PROBLEMAS E TAREFAS:
1. Indique se cada afirmação abaixo está de acordo com o texto sobre antropologia urbana. Responda sim ou não e cite as palavras exatas do texto que decidem a resposta.
(a) O campus da USP estava aberto ao lazer da população em 1989.
(b) Segundo Park, os motivos fundamentais da vida urbana diferem dos motivos da vida dos povos primitivos.
(c) No relato de Magnani, a proposta é optar pela visão mais autêntica do lazer.
2. No texto sobre antropologia urbana, o relato de Magnani diz que é preciso estar atento a certas coisas. Liste todas elas.

TEXTO PARA LEITURA:
A partir deste primeiro relato do professor Magnani, deparamo-nos

com a situação de um antropólogo caindo na "tentação da aldeia", um

termo utilizado pelo próprio professor para expressar a pré noção com

que saem os pesquisadores rumo ao grupo específico selecionado, a fim de buscar

informações que venham a comprovar sua tese anteriormente levantada.

Vejamos então, a continuação do relato do professor Magnani sobre a

resposta encontrada por seu ex-aluno:

Tudo bem, mas afinal o que eles consideravam lazer? "Lazer é quando eu me arrumo e vou com minha mulher a um barzinho ou, no fim de semana, quando vou passear na

USP" - evidentemente quando o campus era aberto para lazer da população, nos idos de 1989. De certa maneira, o entrevistado, ao mostrar de que forma usa seu tempo

livre, deu uma pista para pensar as diferenças no modo de entendimento do lazer. Não se trata de optar por uma visão mais autêntica ou verdadeira, mas estar atento

para nuanças, modulações, princípios de classificação diferentes, a partir dos arranjos dos próprios atores. Essas pistas podem ser seguidas, aprofundadas e permitem

enriquecer, no caso, uma compreensão mais ampla do que seja o lazer."

Como podemos observar nesta pesquisa realizada, a real compreensão

das práticas rotineiras dos grupos urbanos está além da mera

estigmatização da vida no social.

Como toda novidade sempre causa espantos, nessa nova forma de fazer

antropologia não foi diferente. No seu surgimento, alguns estudiosos

questionaram afirmando que tal prática distanciava-se daquela

Antropologia clássica, praticada no contexto das sociedades não

ocidentais, interessadas no exótico; discriminadamente indagavam-se se

tais assuntos urbanos não eram pertinentes a outros ramos das Ciências

Sociais; por outro lado, a antropologia urbana pode ser pensada também

como um desenvolvimento tardio da própria Ciência do Homem.

O sociólogo Robert Ezra Park, da Escola de Chicago, refere-se a essa situação nos seguintes

termos:

"Até o presente, a antropologia, a ciência do homem, tem-se preocupado principalmente com o estudo dos povos primitivos. Mas o homem civilizado é um objeto de investigação

igualmente interessante, e ao mesmo tempo sua vida é mais aberta à observação e ao estudo. A vida e a cultura urbanas são mais variadas, sutis e complicadas, mas

os motivos fundamentais são os mesmos nos dois casos."

CONTEÚDO DO MATERIAL:
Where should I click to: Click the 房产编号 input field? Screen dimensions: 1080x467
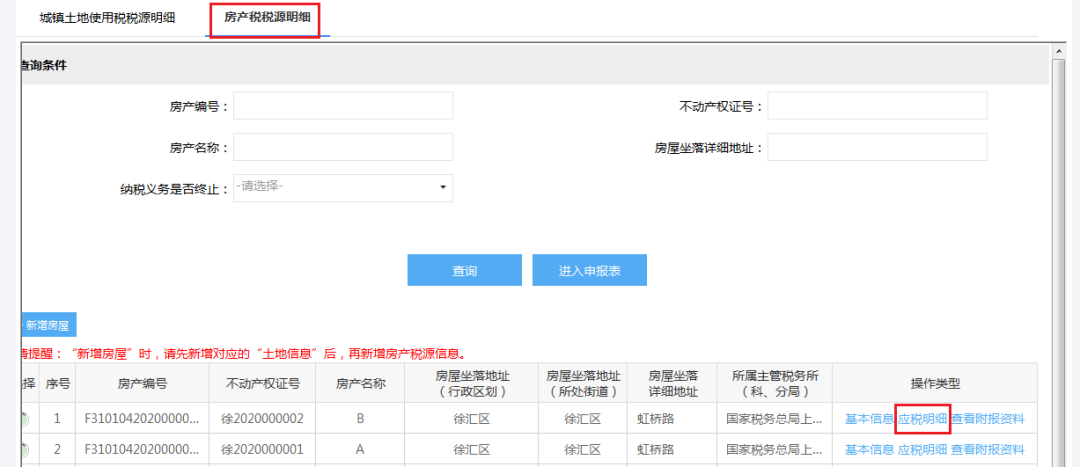[x=342, y=106]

TAREFAS RESOLVIDAS:
1.
(a) Sim: "quando o campus era aberto para lazer da população, nos idos de 1989".
(b) Não: "os motivos fundamentais são os mesmos nos dois casos".
(c) Não: "Não se trata de optar por uma visão mais autêntica ou verdadeira".

2. nuanças; modulações; princípios de classificação diferentes